Posted: September 3, 2015 5:04 p.m.
Updated: September 4, 2015 1:00 a.m.

Lugoff-Elgin Water Authority Manager Mike Hancock, who is also a Catawba-Wateree Drought Management Advisory Group (DMAG) member, is asking residents to keep conserving water as a State 1 drought continues.

Despite much needed and beneficial rainfall during August, the Catawba-Wateree River Basin remains in what is known as a Stage 1 Low Inflow Protocol, or LIP, according to the DMAG. LIP is the drought management plan major water users in the region use to conserve limited water supplies.

Summer temperatures and below-average rainfall during the course of the season kept two of the drought indicators in Stage 1. 

“Stage 1 is when it is not raining as it normally does. The basins are coming down a bit so we should start doing some voluntary curtailing to preserve what we have,” Hancock said.

At the beginning of July, the basin entered Stage 0 of the LIP. After observing declining trends, the DMAG declared Stage 1 conditions on July 20. Based on the drought status, water suppliers will continue promoting voluntary water conservation measures. Residents are encouraged to continue the specific recommendations suggested by their local water provider.

“What this really tells us is use the water you need, but if you don’t need it don’t waste it. Save that water because we could need it later,” Hancock said.

The Catawba-Wateree River Basin is used as a water source for residents from North Carolina into South Carolina. 

“The Catawba Wateree Drought Management Advisement Group is a group of water users and water providers that have come together as a result of a Duke (Energy) relicensing process. The Catawba Wateree Basin begins in North Carolina and comes south towards Rock Hill, Lugoff and Camden,” Hancock said. “Many individuals are affected so we all need to work together. What goes on up the river affects down river and what does on down river affects up the river.”

Because of this, he said, even though parts of the basin may not be affected by drought, the entire basin needs to respond.

“We try to act as one entity. Some time the drought is in one area but not in another but really we all need to conserve,” he said.

Hancock suggested small changes that residents could make to conserve water.
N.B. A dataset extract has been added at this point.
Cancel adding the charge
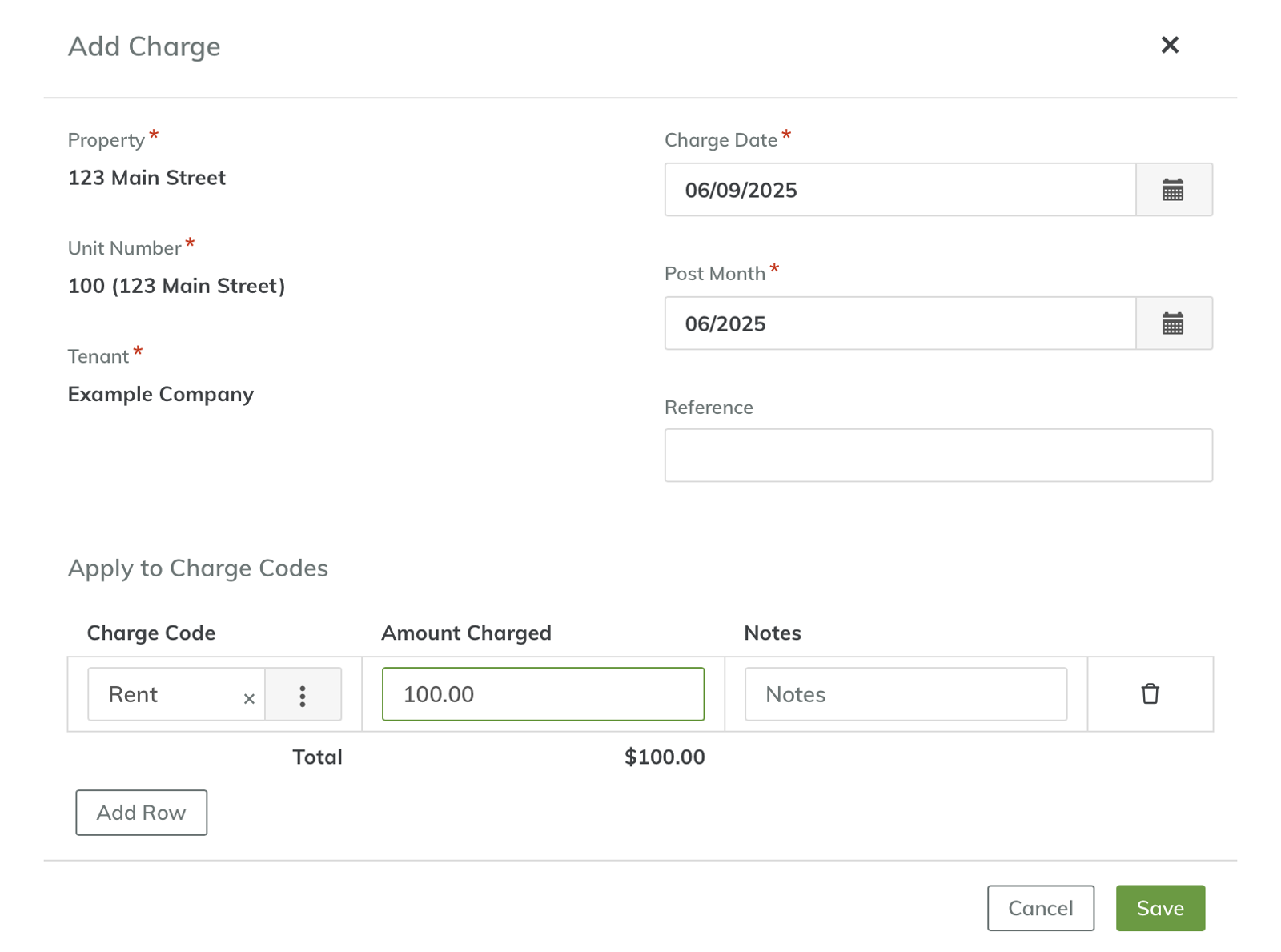Viewport: 1281px width, 952px height. coord(1040,908)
“There are common sense measures. I’ve either heard of people taking a pot to put in the shower. The water that doesn’t go down the drain that the pot collects can be used to water your house hold plants with. Also, you can use blower to clean off your of drive way instead of washing it off,” Hancock said. 
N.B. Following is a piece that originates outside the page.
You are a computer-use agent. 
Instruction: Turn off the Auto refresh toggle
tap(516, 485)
He said past droughts have proved that residents are cooperative with cutting back on water usage.

“We’ve noticed that ever since the 2008 drought, people have adjusted their water usage and actually cut back to some degree. This is a good thing for us all. It shows we can make the water up and down the basin last a little longer,” he said.

Hancock is optimistic winter may bring much needed rain to the region.
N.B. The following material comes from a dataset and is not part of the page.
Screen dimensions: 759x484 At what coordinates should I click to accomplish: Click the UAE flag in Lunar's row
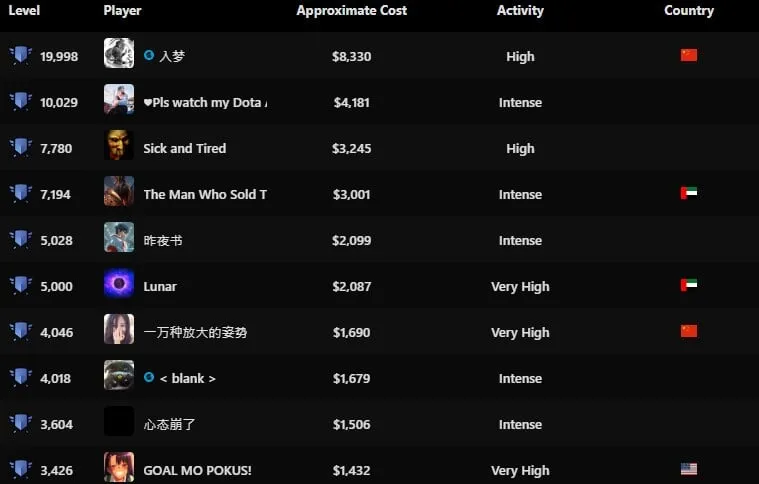(689, 285)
“We need rain all up and down the basin. It could get worse but we’ve been told … climatologists have said that, historically, it has been a wet winter. We are in hopes that history will prove itself right and in the colder months will get increased rain fall,” Hancock said.

The DMAG will continue monitoring conditions and work collectively to protect the water supply and other uses of the Catawba-Wateree River.